TEXT SHOWN -
--- start ---
Reviewed by Andrew O'Hehir
Our synopses give away the plot in full, including surprise twists.
While arresting drug runners near the US-Mexican border, Tijuana policemen Javier Rodriguez (Benicio Del Toro) and Manolo Sanchez (Jacob Vargas) become involved with the National Drug Force, a unit commanded by General Salazar (Tomas Milian). Salazar instructs them to locate Francisco Flores (Clifton Collins Jr), a hit man who works for a local drugs cartel which the general is determined to smash. In San Diego, Gordon (Don Cheadle) and Castro (Luis Guzmán), members of the US Drug Enforcement Agency, arrest Ruiz (Miguel Ferrer), a mid-ranking member of the same Tijuana cartel, which is run by the Obregon brothers. Ruiz agrees to give evidence against Carlos Ayala (Steven Bauer), a major Obregon trafficker in San Diego. Rodriguez and Sanchez find Flores in San Diego and drive him to Salazar's base where he discloses the addresses of key members of the Obregon cartel.
--- end ---
DATA ENTRIES -
--- start ---
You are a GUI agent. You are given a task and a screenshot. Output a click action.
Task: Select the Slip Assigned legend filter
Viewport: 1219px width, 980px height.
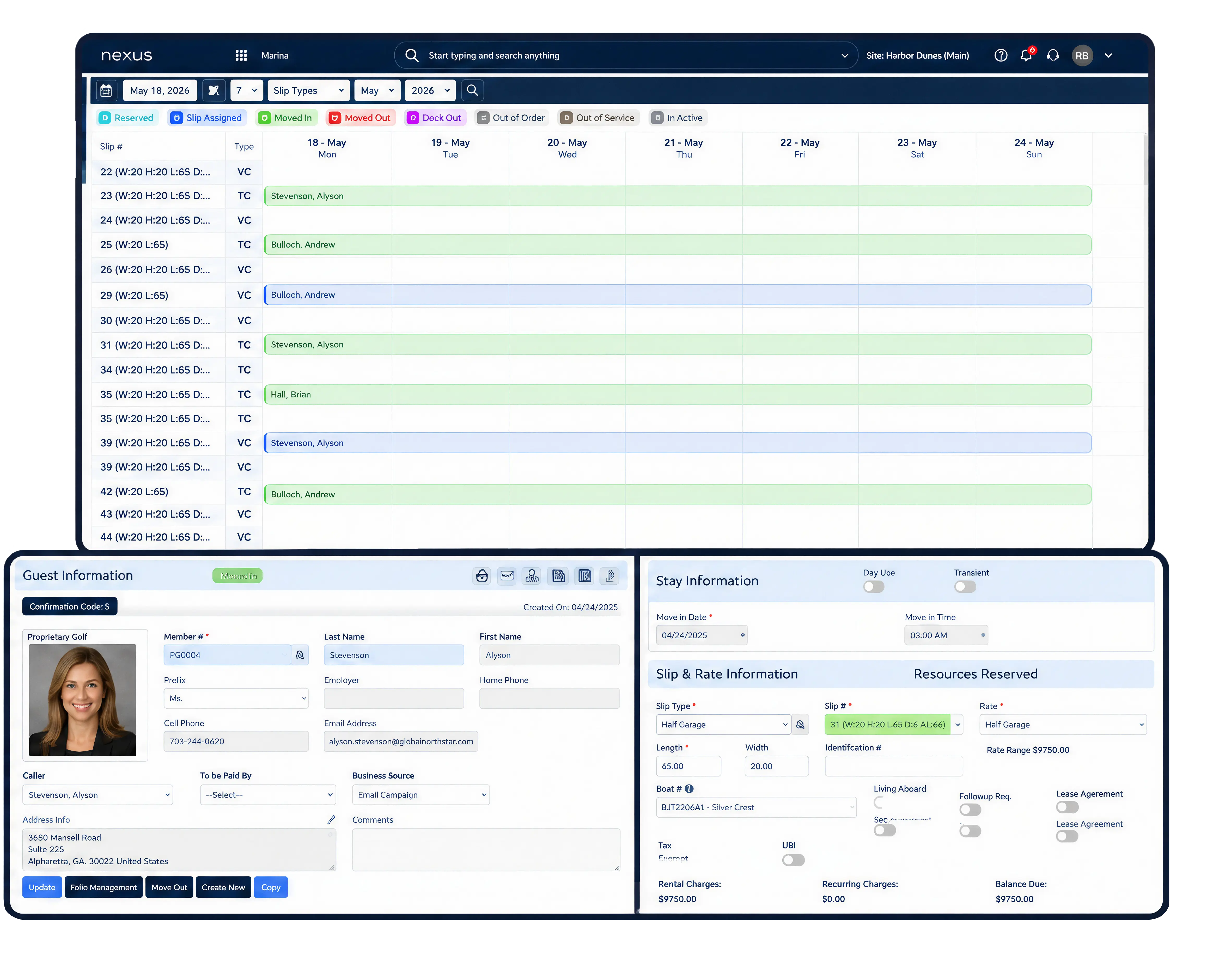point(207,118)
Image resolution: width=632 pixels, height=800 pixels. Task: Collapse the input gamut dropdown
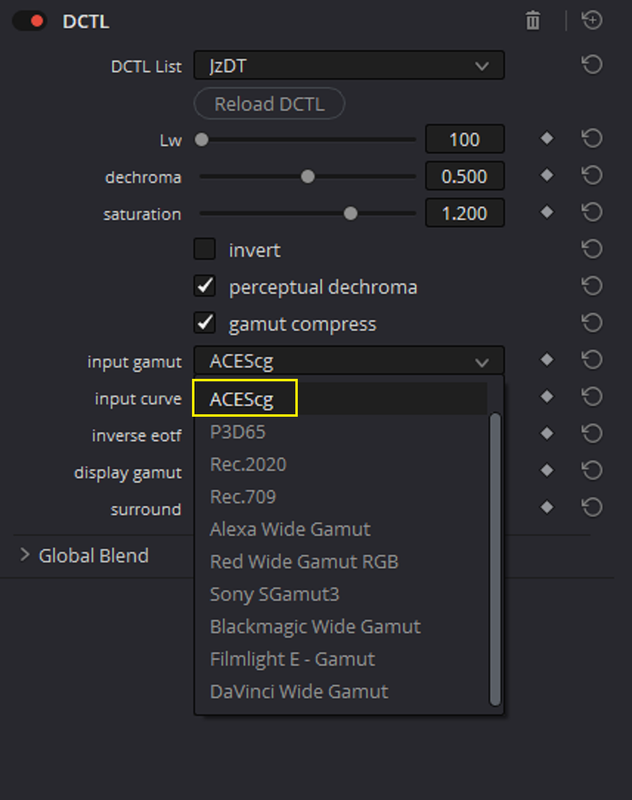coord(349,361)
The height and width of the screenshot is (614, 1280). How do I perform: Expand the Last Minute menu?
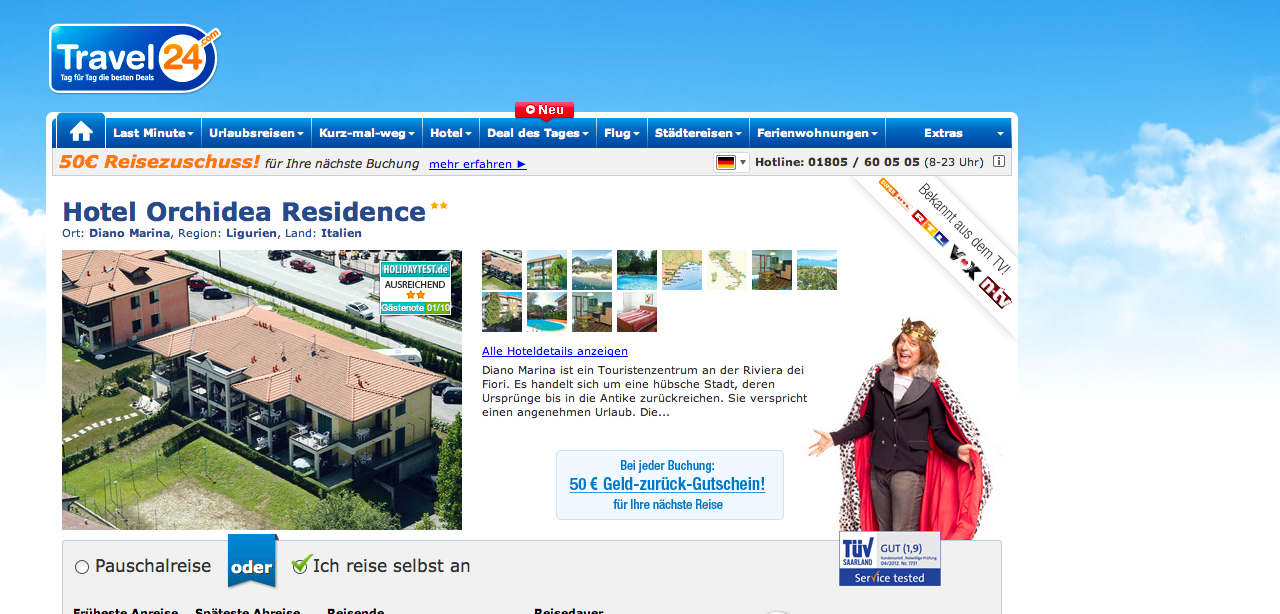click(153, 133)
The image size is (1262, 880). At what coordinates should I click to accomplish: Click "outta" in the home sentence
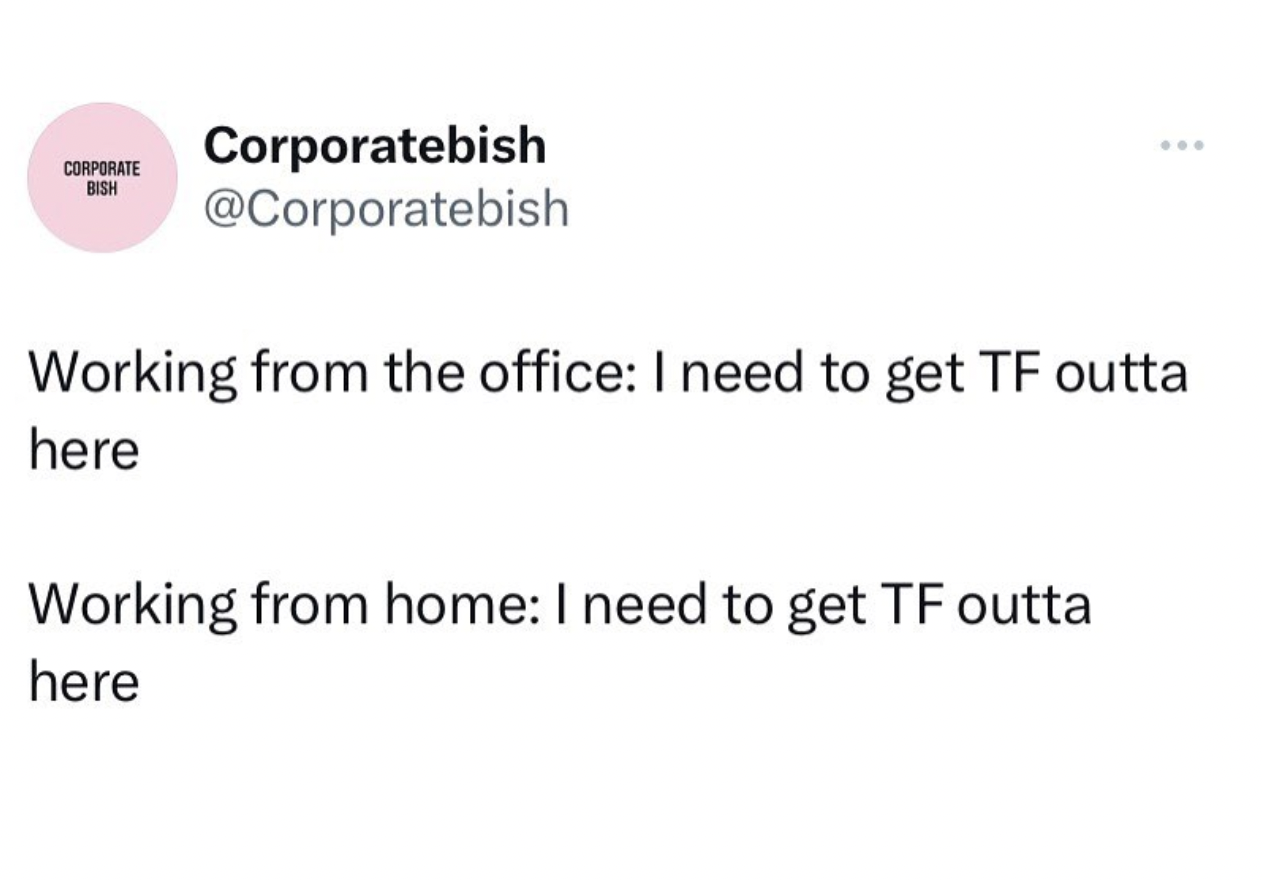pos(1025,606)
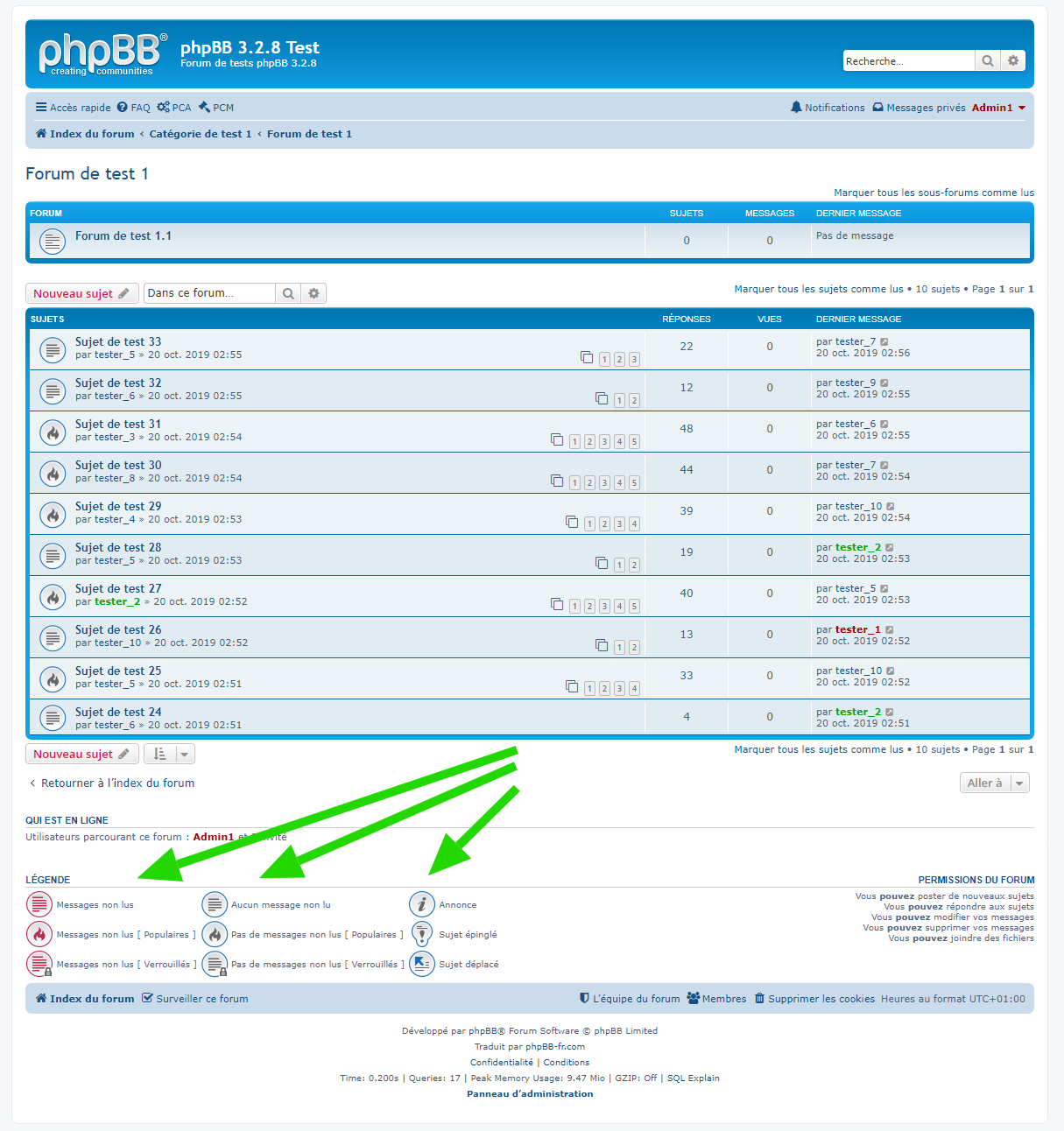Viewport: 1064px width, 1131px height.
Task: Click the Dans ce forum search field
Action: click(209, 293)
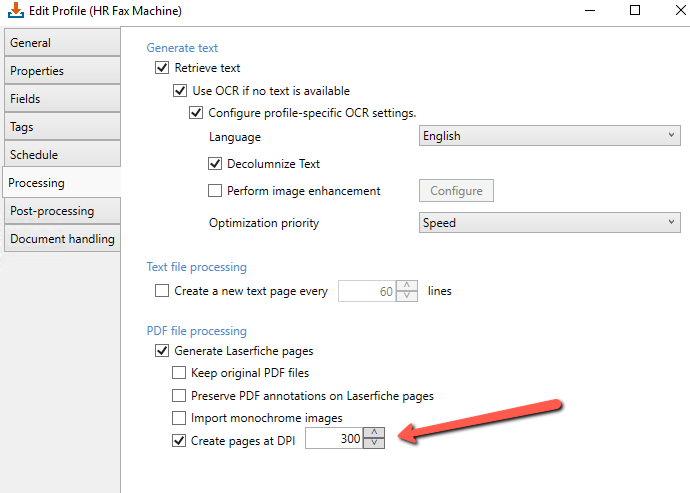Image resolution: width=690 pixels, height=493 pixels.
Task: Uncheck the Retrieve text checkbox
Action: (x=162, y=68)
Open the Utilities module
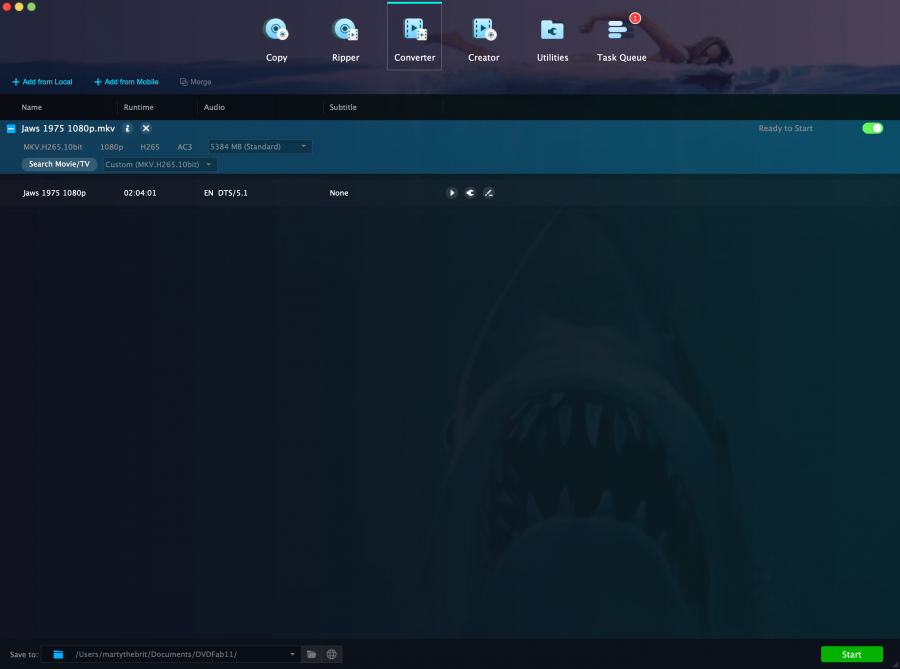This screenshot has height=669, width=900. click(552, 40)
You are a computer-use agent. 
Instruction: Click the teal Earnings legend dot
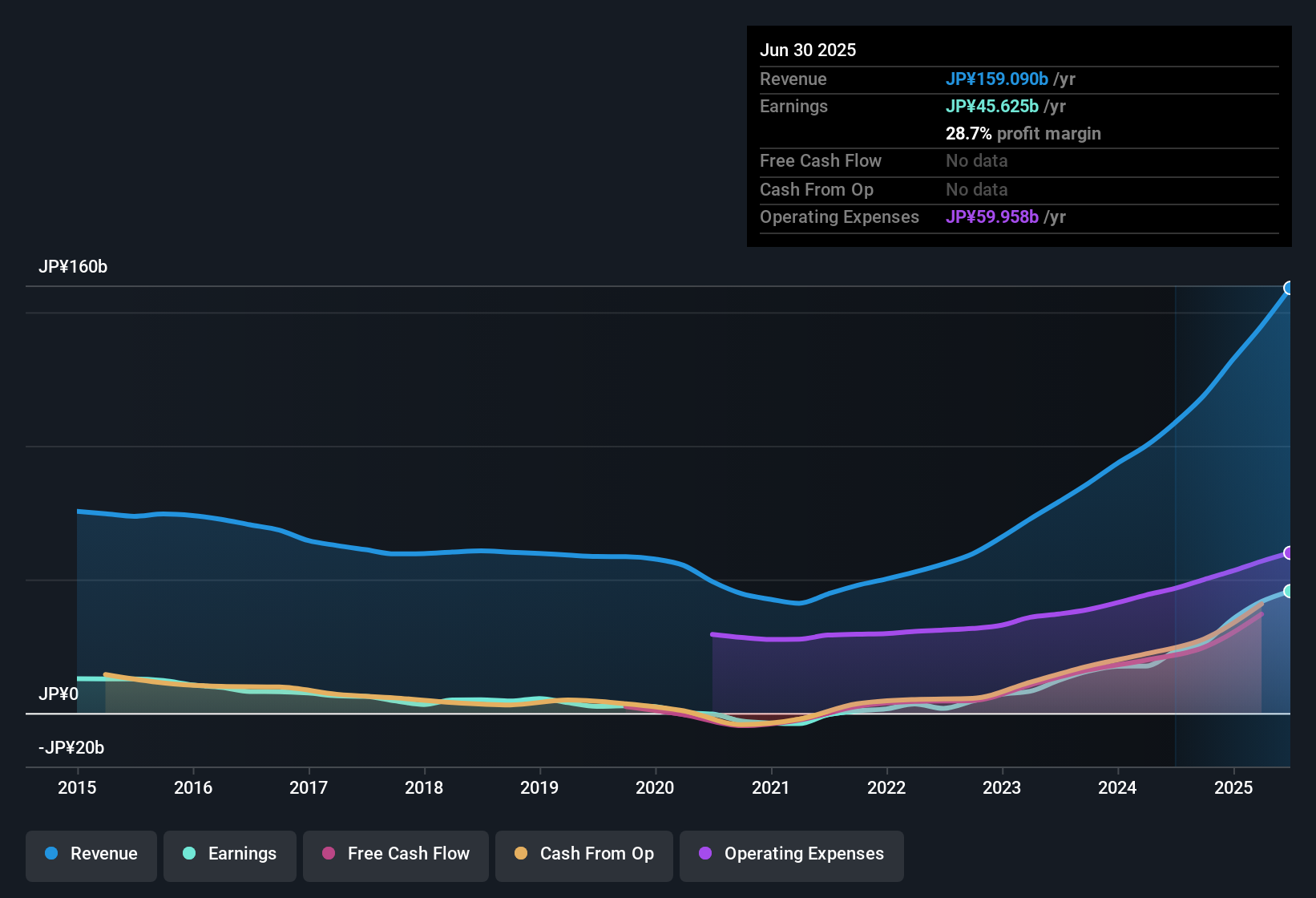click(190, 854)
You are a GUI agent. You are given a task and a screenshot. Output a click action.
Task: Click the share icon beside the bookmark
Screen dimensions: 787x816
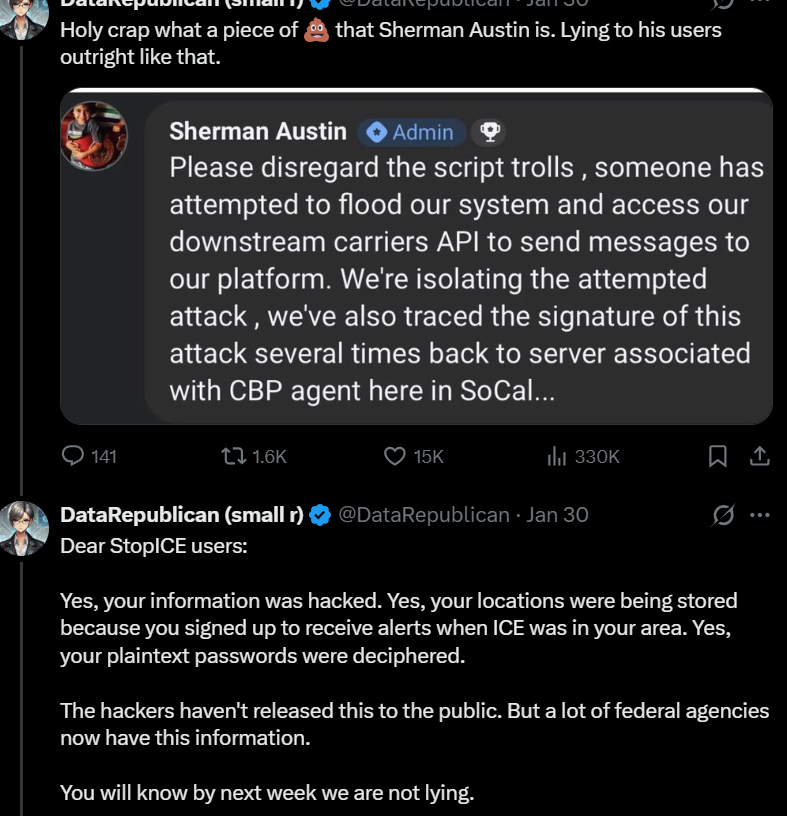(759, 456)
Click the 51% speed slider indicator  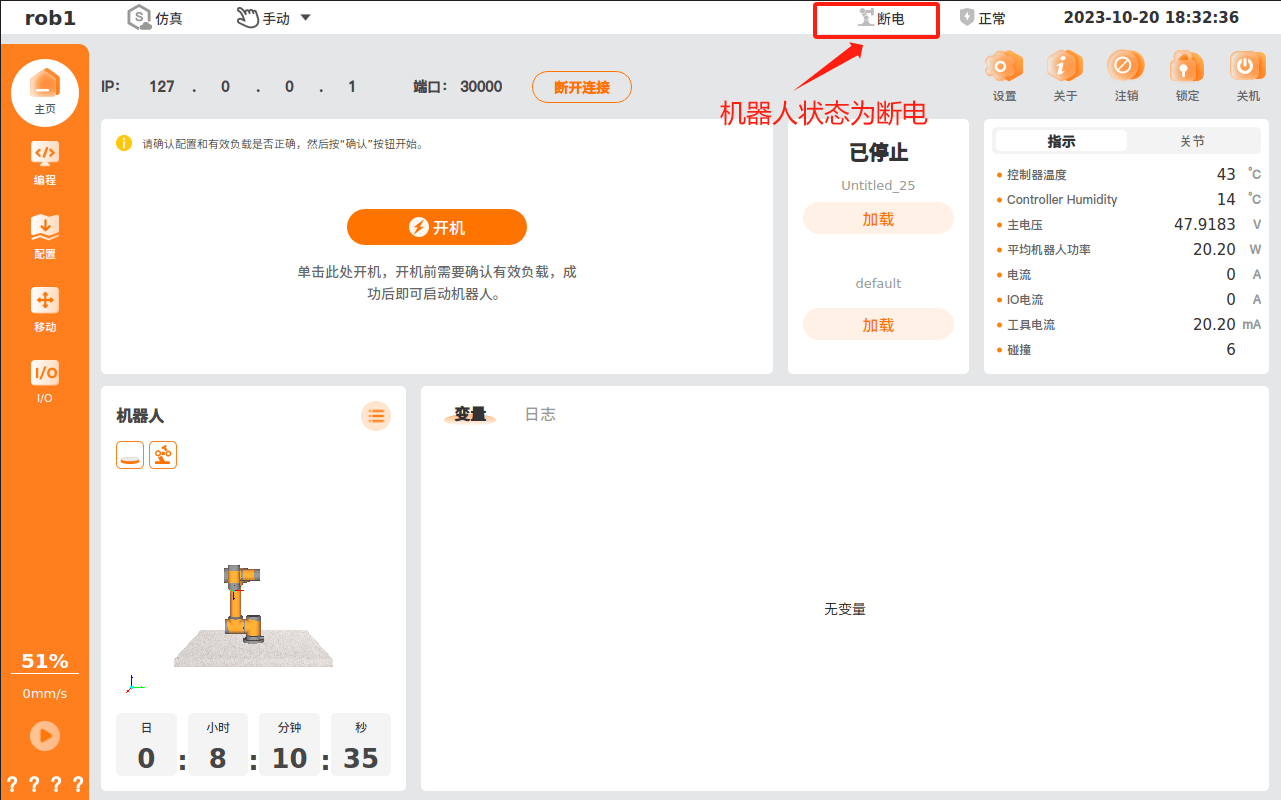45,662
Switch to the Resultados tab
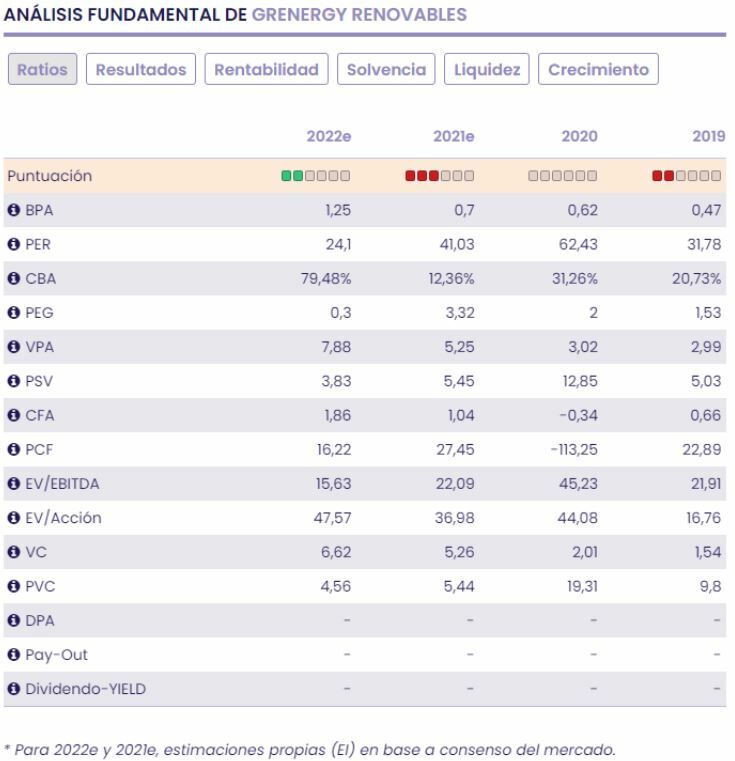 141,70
--- end ---
PROBLEMS TO WORK ON -
A – From the film synopsis, set down the passage starting with "While arresting drug" and going on through "the Obregon cartel.".
B – According to the film synopsis, who commands the National Drug Force?
C – Recast the paragraph of the film synopsis that begins "While arresting drug runners" as a brief list that keeps its main facts.

SET OF ANSWERS -
A –
While arresting drug runners near the US-Mexican border, Tijuana policemen Javier Rodriguez (Benicio Del Toro) and Manolo Sanchez (Jacob Vargas) become involved with the National Drug Force, a unit commanded by General Salazar (Tomas Milian). Salazar instructs them to locate Francisco Flores (Clifton Collins Jr), a hit man who works for a local drugs cartel which the general is determined to smash. In San Diego, Gordon (Don Cheadle) and Castro (Luis Guzmán), members of the US Drug Enforcement Agency, arrest Ruiz (Miguel Ferrer), a mid-ranking member of the same Tijuana cartel, which is run by the Obregon brothers. Ruiz agrees to give evidence against Carlos Ayala (Steven Bauer), a major Obregon trafficker in San Diego. Rodriguez and Sanchez find Flores in San Diego and drive him to Salazar's base where he discloses the addresses of key members of the Obregon cartel.

B – General Salazar (Tomas Milian).

C –
- While arresting drug runners near the US-Mexican border, Tijuana policemen Javier Rodriguez and Manolo Sanchez become involved with the National Drug Force, commanded by General Salazar.
- Salazar orders them to find Francisco Flores, a hit man for a local drugs cartel that the general wants to smash.
- In San Diego, US Drug Enforcement Agency members Gordon and Castro arrest Ruiz, a mid-ranking member of the same Tijuana cartel, which the Obregon brothers run.
- Ruiz agrees to testify against Carlos Ayala, a major Obregon trafficker in San Diego.
- Rodriguez and Sanchez find Flores in San Diego and take him to Salazar's base, where he discloses the addresses of key Obregon cartel members.